Total body water (TBW) and water turnover rates (WTR) of 8 competitive swimmers (SW) and 6 age-matched non-training individuals (CON) were determined using deuterium oxide dilution and elimination. During the 7-day study, individuals in the SW group trained 9 times, swimming on average 42.4 km, while the CON group did no regular exercise. Water temperature in the swimming pool was between 26 and 29 °C during training sessions. Body mass at the beginning and end of the study period remained essentially the same in the SW (67.8 ± 6.3 kg) and CON (61.1 ± 8.5 kg) groups. Mean ± SD TBW of the SW (38.7 ± 5.6 L) was similar to that of the CON (37.5 ± 8:0 L). Mean WTR was faster in the SW (54 ± 18 ml · kg · day⁻¹) than the CON (28 ± 21 ml · kg · day⁻¹). Mean daily urine output was similar in the SW (14 ± 5 ml · kg · day⁻¹) and CON (14 ± 3 ml · kg · day⁻¹). Calculated non-renal daily water loss was faster in the SW (41 ± 21 ml · kg · day⁻¹) than the CON (13 ± 20 ml · kg · day⁻¹).
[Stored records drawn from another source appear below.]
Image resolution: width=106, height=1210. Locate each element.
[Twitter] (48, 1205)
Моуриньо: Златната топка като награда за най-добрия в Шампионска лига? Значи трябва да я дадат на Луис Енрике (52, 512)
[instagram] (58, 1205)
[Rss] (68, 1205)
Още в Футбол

This study demonstrates that WTR are faster in young swimmers who exercise strenuously in cool water than in non-training individuals and that the difference was due to the approximately 3-times greater non-renal water losses that the exercising group incurred. This suggests that exercise-induced increases in sweat rates are a major factor in water loss in swimmers training in cool water.